Tidak jauh berbeda, Ahyar gitaris Band Zigzag mengatakan bahwa sebenarnya saat ini sudah ada beberapa musisi Medan yang mencoba untuk mengkolaborasikan kedua musik itu. Tetapi jumlahnya memang tidak banyak karena sulitnya mengaransemen kombinasi musik tradisional dengan modern itu.

“Selain itu, masih tingginya gengsi kaula muda untuk mengangkat nuansa musik tradisional juga menyebabkan musisi Medan sangat minim untuk mengusungnya. Tapi bagusnya saat ini sudah ads beberapa musisi Medan yang mencoba mengkolaborasi musik itu, salah satunya ada di panggung Indie Medan,” pungkasnya.

Perkenalkan musik tradisional jepang dalam rangka memperingati hubungan diplomatis antara Indonesia-Jepang yang telah berlangsung selama 55 tahun dan 40 tahun persahabatan ASEAN-Jepang, Konsulat Jendral Jepang di Medan menggelar konser musik tradisional Jepang melalui pertunjukan musik dari “WASABI” sebagai salah satu grup musik instrumen tradional asal Jepang.

Seniman Jepang Memadukan Musik Etnik dan Modern

Grup musik instrumen tradisional asal Jepang yang beranggotakan empat orang personel yaitu Ryoichiro Yoshida sebagai pemain tsugaru-sahamisen (gitar bersenar tiga), Himaru Motonaga sebagai pemain Shakuhaci (suling khas Jepang), Shin Ichikawa sebagai pemain koto bass (alat musik petik menyerupai kecapi) dan Nausaburo Biho sebagai pemain taiko (perkusi) tampil memukau di hadapan para pengunjung dari berbagai kalangan seperti siswa sekolah, kelompok yayasan, hingga turis asing dengan aransemen musik yang menghanyutkan.

Membawakan 13 instrumen musik pada konser perdananya di Medan, WASABI juga berinteraksi kepada seluruh penonton dengan mengajak untuk mengikuti beberapa instrumen melalui tepukan tangan sesuai ketukan yang dibunyikan.
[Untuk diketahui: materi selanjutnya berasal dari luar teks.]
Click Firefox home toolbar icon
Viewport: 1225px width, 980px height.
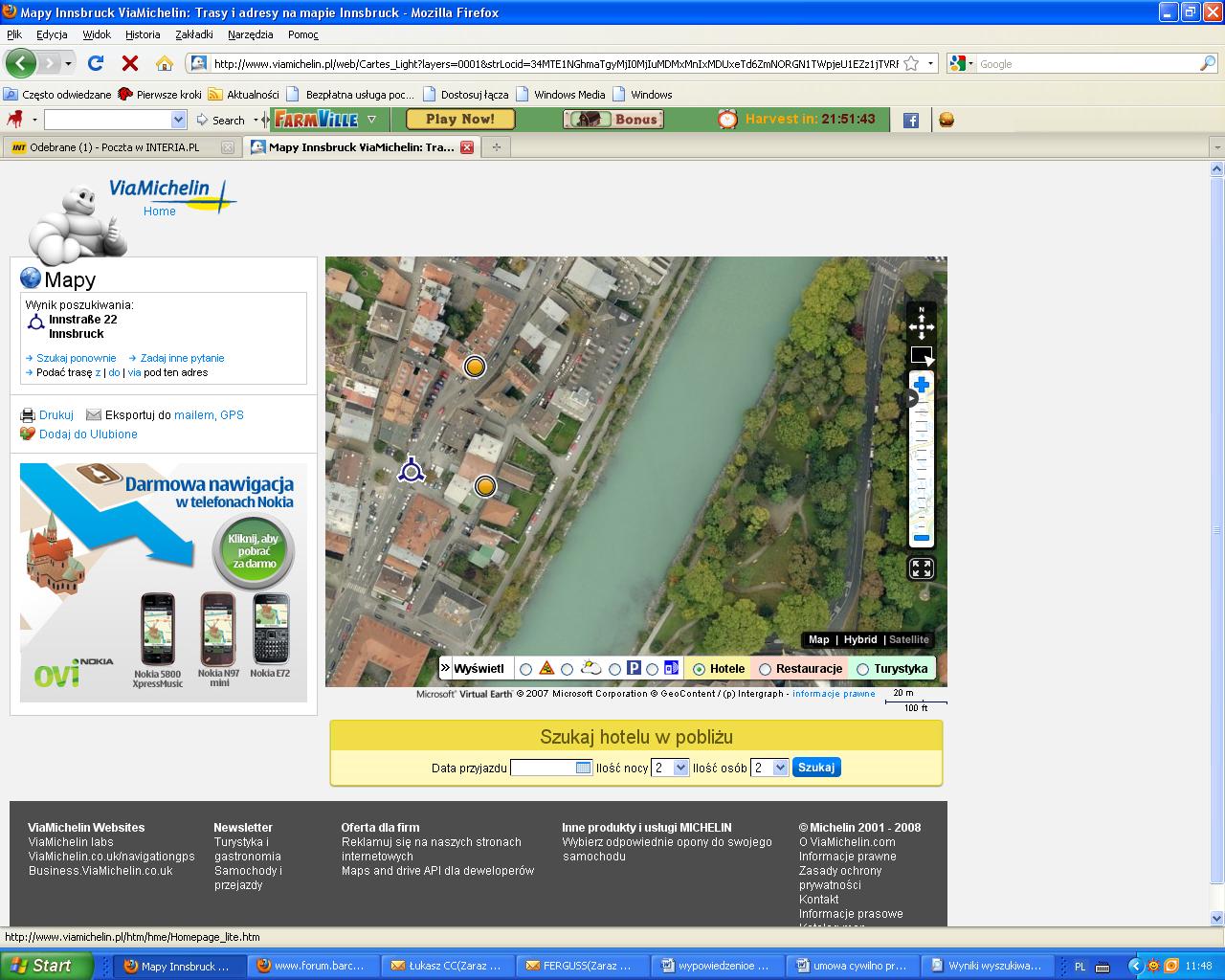click(x=165, y=64)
Dalam konser tersebut WASABI juga memainkan instrumen lagu Bengawan Solo di penghujung konser dan membuat seluruh penonton bersorak memberikan tepuk tangan.
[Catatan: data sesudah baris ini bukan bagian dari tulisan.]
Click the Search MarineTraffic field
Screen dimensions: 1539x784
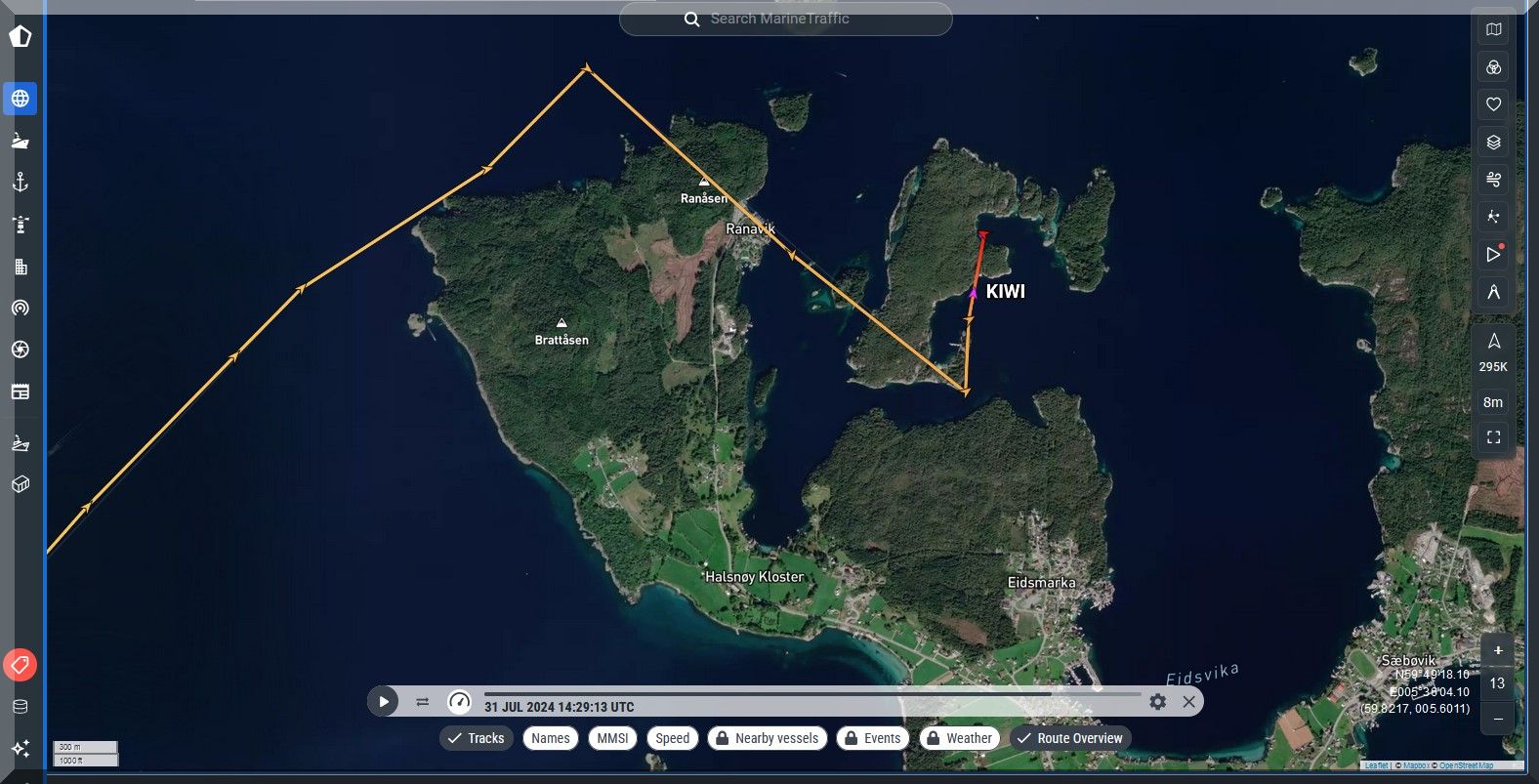[785, 19]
Himaru Motonaga, salah seorang personel WASABI menyempatkan diri menjelaskan kepada penonton arti dari nama grup yang telah berkeliling dunia memperkenalkan musik tradisional jepang itu meskipun dengan cara membaca teks yang telah disediakan pihak panitia. Himaru menjelaskan bahwa WASABI memiliki arti “lirik yang menarik dari Jepang”.

Konjen Jepang, Yuji Hamada yang ditemui Medan Bisnis dalam kesempatan tersebut menyampaikan bahwa konser musik instrumen dari WASABI merupakan salah satu cara memperkenalkan instrumen musik sekaligus alat musik Jepang di Medan dalam rangka memperingati hubungan diplomatis Jepang-Indonesia selama 55 tahun dan juga 40 tahun persahabatan ASEAN-Jepang.

“Melalui pertunjukan Konser WASABI kali ini saya sangat mengharapkan hadirin sekalian dapat merasakan tentang ke-jepang-an dan merasa lebih dekat dengan Jepang,” tuturnya. Acara konser musik instrumen WASABI tersebut juga menyedot perhatian siswa-siswi sekolah yang langsung menunggu di depan ballroom tempat diadakannya konser untuk mengantre berfoto bersama sekaligus mendapatkan tanda tangan dari para personel. “Senang sekali, saya suka sama musiknya, apalagi yang main musik ganteng-ganteng,” ujar Ryanti (15) salah seorang siswi  sekolah swasta yang menyaksikan konser WASABI.